++++ DATA IN THIS EXERCISE

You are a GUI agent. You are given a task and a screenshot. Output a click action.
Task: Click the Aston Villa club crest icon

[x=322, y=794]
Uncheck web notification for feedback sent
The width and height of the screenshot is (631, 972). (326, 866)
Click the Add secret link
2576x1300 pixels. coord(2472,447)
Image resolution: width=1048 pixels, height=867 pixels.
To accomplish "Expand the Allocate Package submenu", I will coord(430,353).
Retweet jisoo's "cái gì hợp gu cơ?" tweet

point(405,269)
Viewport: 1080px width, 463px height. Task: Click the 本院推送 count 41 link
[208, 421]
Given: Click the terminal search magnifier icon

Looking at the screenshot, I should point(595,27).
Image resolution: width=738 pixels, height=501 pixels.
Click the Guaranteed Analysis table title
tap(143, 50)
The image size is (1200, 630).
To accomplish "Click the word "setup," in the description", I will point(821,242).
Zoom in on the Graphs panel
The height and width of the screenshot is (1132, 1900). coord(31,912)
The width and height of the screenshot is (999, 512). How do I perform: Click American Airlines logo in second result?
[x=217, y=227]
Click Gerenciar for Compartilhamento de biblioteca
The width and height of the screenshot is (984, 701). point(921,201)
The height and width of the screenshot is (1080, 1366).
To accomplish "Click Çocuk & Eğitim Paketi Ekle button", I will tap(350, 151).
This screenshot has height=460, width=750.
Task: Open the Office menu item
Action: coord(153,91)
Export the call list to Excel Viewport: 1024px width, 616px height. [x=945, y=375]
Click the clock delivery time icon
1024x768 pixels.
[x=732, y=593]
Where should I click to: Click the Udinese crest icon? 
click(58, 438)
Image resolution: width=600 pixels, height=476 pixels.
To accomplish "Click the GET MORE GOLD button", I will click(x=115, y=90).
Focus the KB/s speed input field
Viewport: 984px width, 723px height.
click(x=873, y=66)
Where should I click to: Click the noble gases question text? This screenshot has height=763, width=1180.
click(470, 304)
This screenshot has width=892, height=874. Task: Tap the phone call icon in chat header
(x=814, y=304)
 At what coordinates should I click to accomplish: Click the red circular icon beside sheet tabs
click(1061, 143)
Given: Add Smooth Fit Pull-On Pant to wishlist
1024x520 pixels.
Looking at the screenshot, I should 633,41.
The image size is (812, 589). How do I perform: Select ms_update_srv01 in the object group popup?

++++++++

→ DIRECTIONS: Copy every line of the records above that contains "resolution".

→ RESULT FOR THIS EXERCISE:
Image resolution: width=1048 pixels, height=867 pixels.
Image resolution: width=738 pixels, height=501 pixels.
Image resolution: width=600 pixels, height=476 pixels.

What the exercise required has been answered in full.